PhD candidate in AI & Medcine
Center for Artificial Intelligence
Wake Forest University, Winston Salem, NC
Virginia Tech-Wake Forest University School of Biomedical Engineering and Sciences

About Me

I’m a 4th year PhD student at Center for Artificial Intelligence, Wake Forest University, where I’m focusing on Deep learning and Medical Image Analysis. I’m currently advised by Dr. Metin Gurcan and Dr. M. Khalid Khan Niazi. I’m also a PhD student in the joint BMES school of Virginia Tech and Wake Forest. Before that, I worked as a research associate at Rensselaer Polytechnic Institute with Dr. Fenglei Fan and Dr. Ge Wang.

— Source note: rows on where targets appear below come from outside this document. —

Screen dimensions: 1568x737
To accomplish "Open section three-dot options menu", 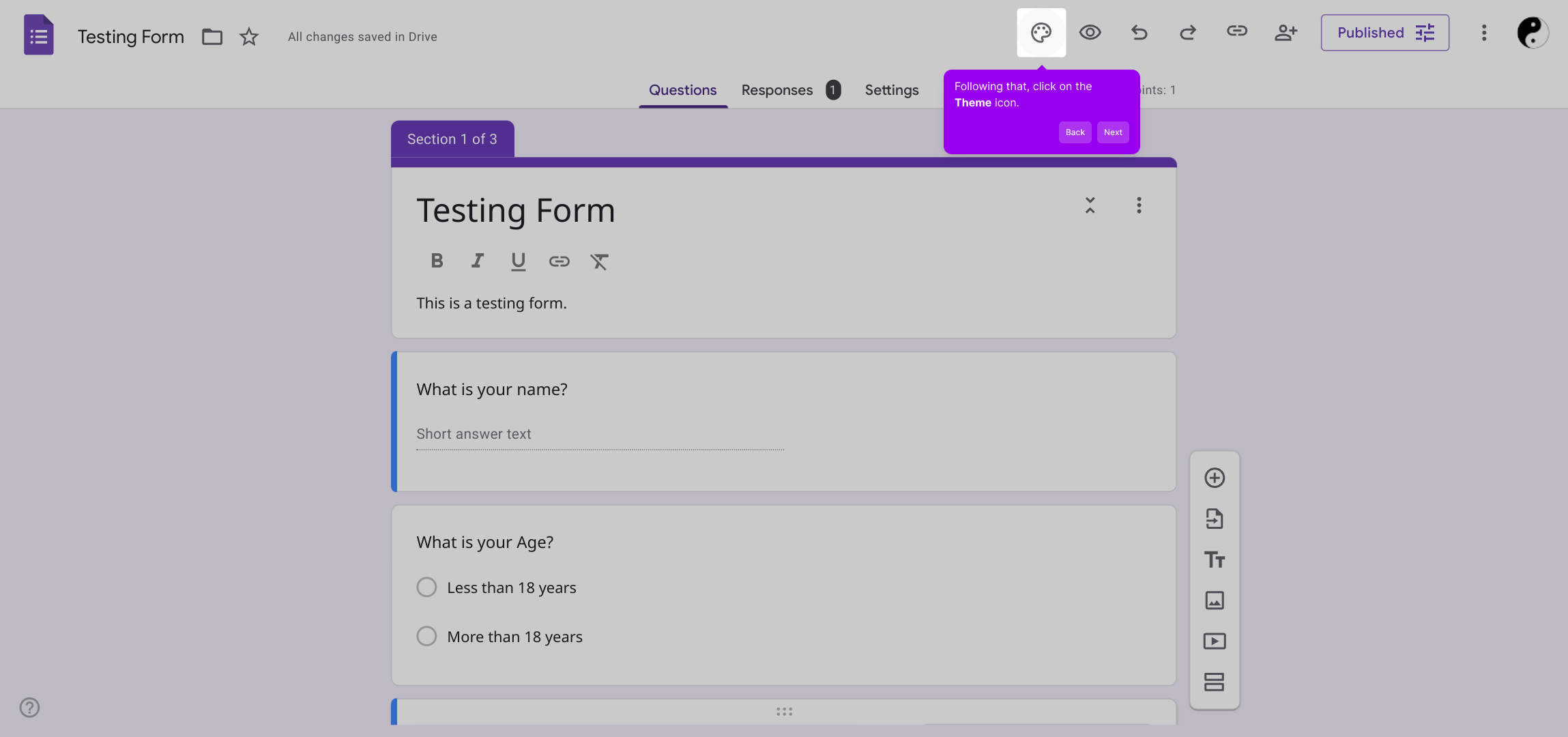I will 1138,205.
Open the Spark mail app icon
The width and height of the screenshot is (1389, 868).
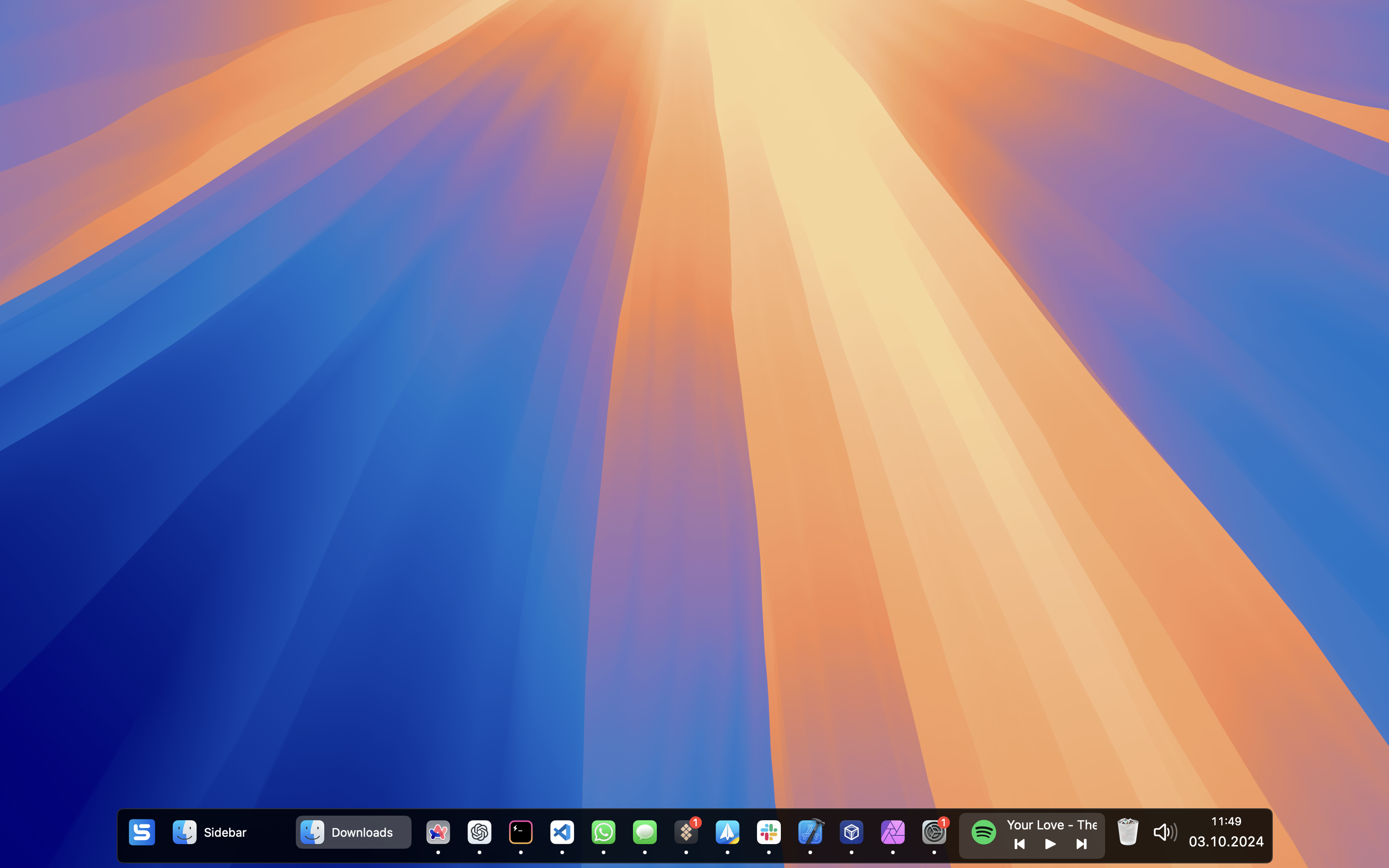tap(727, 832)
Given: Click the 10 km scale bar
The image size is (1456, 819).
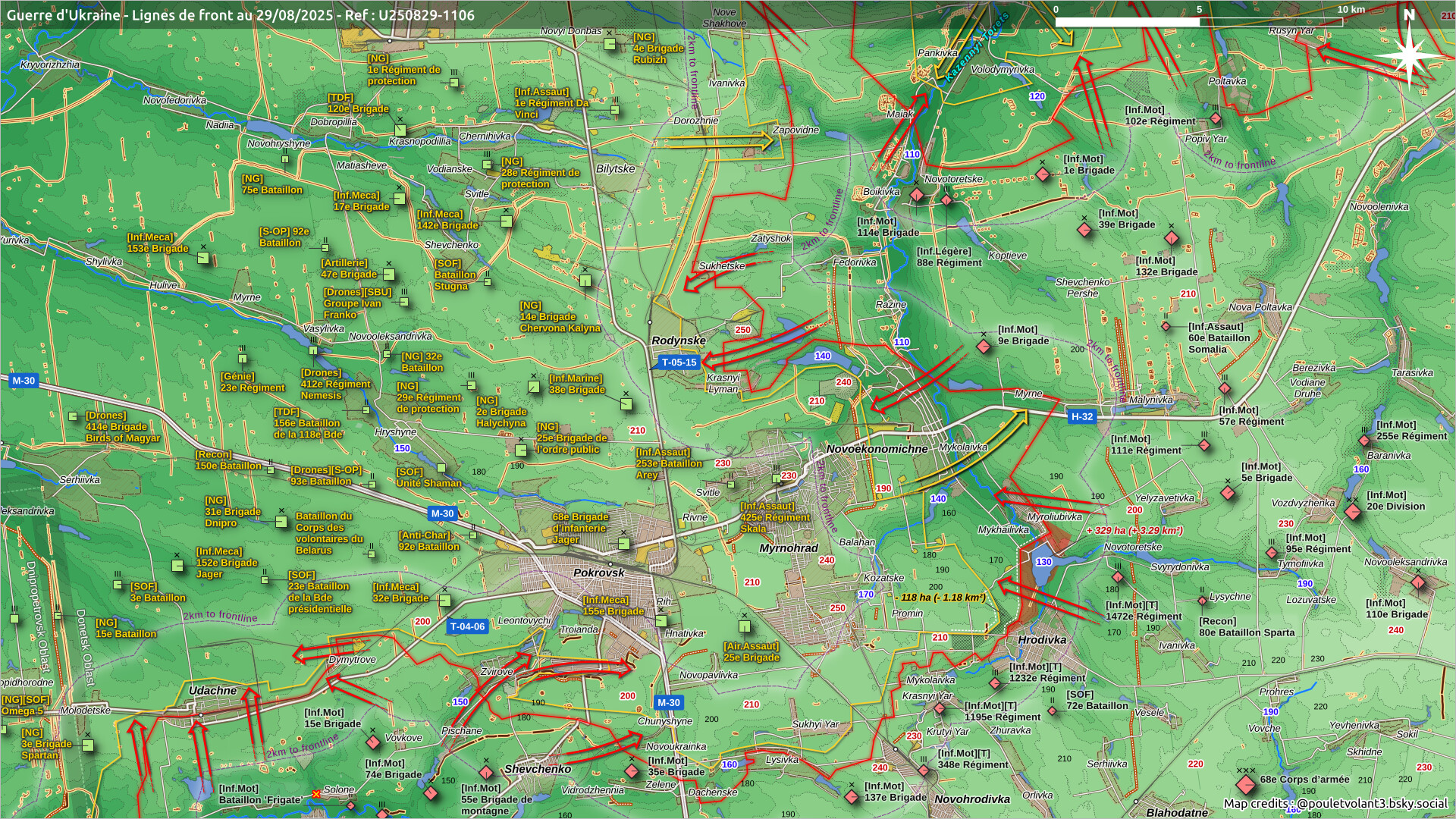Looking at the screenshot, I should coord(1198,22).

I received a Master’s degree in Electrical Engineering from Rensselaer Polytechnic Institute in 2020, and a Bachelor’s degree in Electronic&Information Science from Shandong University in 2018.

Research Interests

Weakly/Self-Supervised Learning, Attention Mechanism, Visual Language Model, Medical Image Analysis, Digital Pathology

Highlights

  • [Nov 2023] We have four paper accepted in the oral sessions of SPIE Medical Image 2024!
  • [Oct 2023] Our paper entitled “Attention2Minority: A salient instance inference-based multiple instance learning for classifying small lesions in whole slide images.” is accepted in Computers in Biology and Medicine.
  • [Sep 2023] Our paper entitled “One label is all you need: Interpretable AI-enhanced histopathology for oncology.” is accepted in Seminars in Cancer Biology.
  • [Aug 2023] My mentee Amanda Rosen (Duke) and Preston Leigh (Arizona) won 2nd and 3rd places in the final presentions of WFBMI REU summer research program. Congratualations!
  • [July 2023] I am delighted to share that I have successfully defended my thesis proposal titled “Improved Breast Cancer Diagnosis and Prognosis with Interpretable Deep Learning in Histopathology Images.” I extend my gratitude to Dr. Gurcan, Dr. Niazi, and all members of my committee!
  • [June 2023] Our paper entitled “NRK-ABMIL: Subtle Metastatic Deposits Detection for Predicting Lymph Node Metastasis in Breast Cancer Whole-Slide Images” is accepted in Cancers.
  • [May 2023] I make a lecture about Imaging Informatics and Artificial Intelligence in WFBMI CALIBIR Informatics Bootcamp.
  • [May 2023] Our paper received the top scientific paper award during the Internal Medicine Research Day Grand Rounds of WFUSOM-Atrium Health. This award recognizes outstanding scientific papers published by students and faculty members from WFUSOM and Atrium Health in 2022.”
  • [April 2023] Our pilot study about Oncotype-DX prediction, “BCR-Net: A deep learning framework to predict breast cancer recurrence from histopathology images”, is accepted in PLOS ONE.
  • [Feb 2023] Our conference paper entitled “Predicting obstructive sleep apnea severity from craniofacial images using ensemble machine learning models” is accepted in SPIE Medical Imaging: Computer-Aided Diagnosis, 2023.
  • [July 2022] Our paper entitled “Attention2majority: Weak multiple instance learning for regenerative kidney grading on whole slide images” is accepted in Medical Image Analysis.